Do More With AWS in Timescale: An AWS Lambda Tutorial Using SAM CLI
AWS Lambda Tutorial: Serverless Time-Series Applications With SAM CLI
In my last blog post about AWS Lambda, I briefly touched on how serverless and time-series applications go hand in hand. In this installment, I’d like to go more in-depth, explaining how to actually build a serverless time-series application on AWS Lambda and Timescale using the SAM CLI in the most developer friendly way.
I created the code featured in this blog post for a video on building a serverless time-series application.
Why Lambda Is Great
I first discovered AWS Lambda functions in the summer of 2020 when I (like everybody else) was forced to stay home. The abundance of time at my disposal caused me to experiment with Lambda functions like there was no tomorrow, and I quickly learned the ins and outs of Lambda.

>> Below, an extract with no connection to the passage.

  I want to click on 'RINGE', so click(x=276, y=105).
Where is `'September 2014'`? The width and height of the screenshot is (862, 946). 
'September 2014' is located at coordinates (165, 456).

It didn’t take me long to discover that scaling was one of Lambda’s strongest features. I didn’t have to provision multiple expensive instances, didn’t have to configure scaling policies, or pay for expensive load balancers.

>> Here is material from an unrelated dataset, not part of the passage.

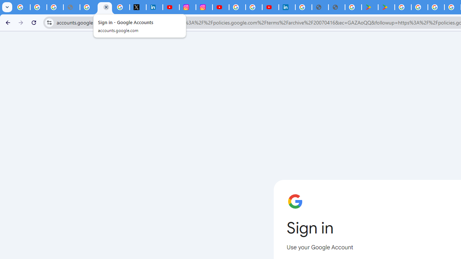 This screenshot has width=461, height=259. I want to click on 'Identity verification via Persona | LinkedIn Help', so click(287, 7).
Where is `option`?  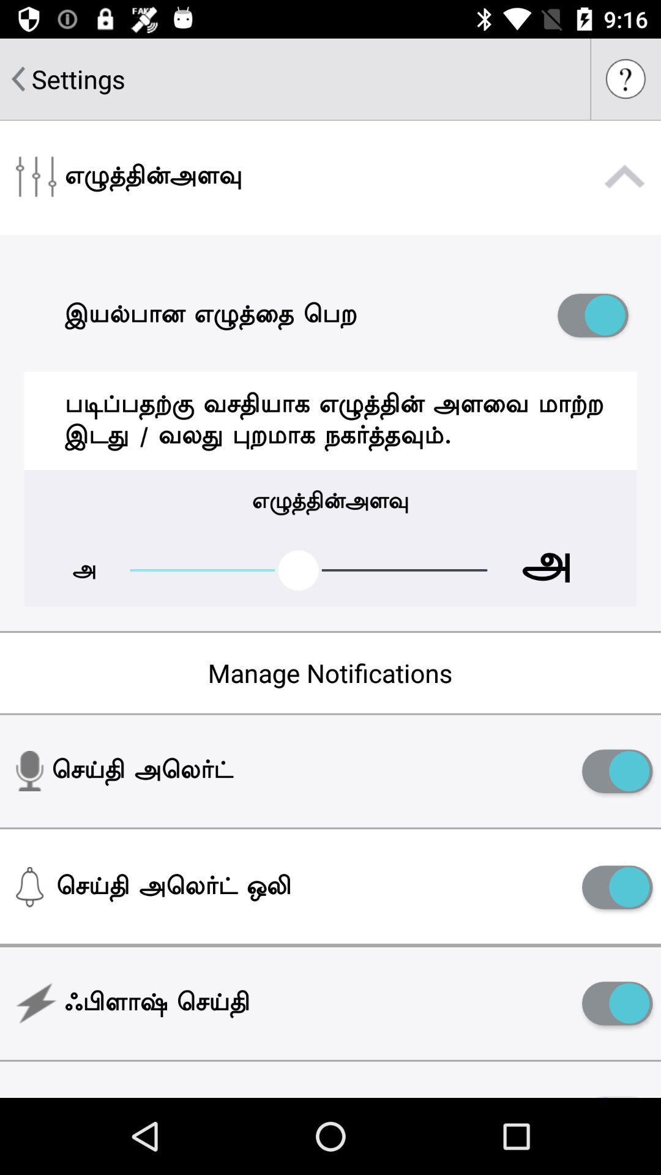
option is located at coordinates (617, 1003).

I could write most apps without giving concurrency a thought, and they would still scale relatively effortlessly. The only time I had to explicitly think about the distributed nature of my application was when ACID transactions or idempotency came into play, but most of that could be solved by using locks or mutexes.
An unexpected side effect of Lambda's seamless scaling was that you could also scale down very efficiently. Because my toy projects were getting, at most, a handful of requests per day, there was rarely a need for more than one concurrent Lambda function.

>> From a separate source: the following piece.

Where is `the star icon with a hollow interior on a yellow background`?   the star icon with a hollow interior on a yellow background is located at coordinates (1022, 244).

In fact, a majority of the time, none of my Lambda functions were running at all. This is called scaling to zero and is surprisingly tricky to achieve using traditional deployment methods. This is because the time it takes to start an EC2 instance is measured in seconds or even minutes, but the time it takes to kick off a Lambda function is measured in milliseconds.
So when the API Gateway receives a request, it can forward that request to a Lambda function that isn’t yet running. Granted, that initial request will take an additional 300 milliseconds, but I think that’s a worthy trade-off for the cost savings of keeping a function idling. This is an especially welcome behavior for projects that lay dormant and unvisited for most of their life yet cost me nothing to operate.
If you’ve ever used AWS, you know how well services integrate with each other. AWS Lambda is a prime example of this. Whether you’re using CloudFront, S3, or Kinesis, there are a plethora of ways you can use Lambda to enhance your experience. An easy way to see the sheer scale of Lambda’s integrations is by creating a function and clicking on Add Trigger
. The enormous list you are presented with will undoubtedly give any build-happy engineer tons of incredible ideas for serverless time-series applications.
All these benefits and features caused Lambda to solidify its place in my engineering toolbox. But that doesn’t mean Lambda is free of shortcomings, and those mostly come in suboptimal user experiences.
Thankfully, there are a handful of tools to mitigate this pain point.
The AWS SAM CLI
The AWS Serverless Application Model (SAM) CLI is one of them. Allow me to explain.
One of the most difficult aspects of a serverless application is that, unlike a traditional API, each route has its own standalone function, codebase, and container or executable. This makes it so that deploying Lambda functions can be tedious and time-consuming if not done properly.
In my early Lambda days, I wrote complicated Terraform IaC files to compile Golang functions, compress the binary and upload it to AWS. However, this soon turned out to be less than ideal as it was brittle, slow, and didn’t allow local testing.
Because it was impossible to test your function without compiling, compressing, and uploading, the software development cycle took much longer than it should. The problem only worsened when my functions required other infrastructure, such as SQS queues, S3 buckets, and API Gateways.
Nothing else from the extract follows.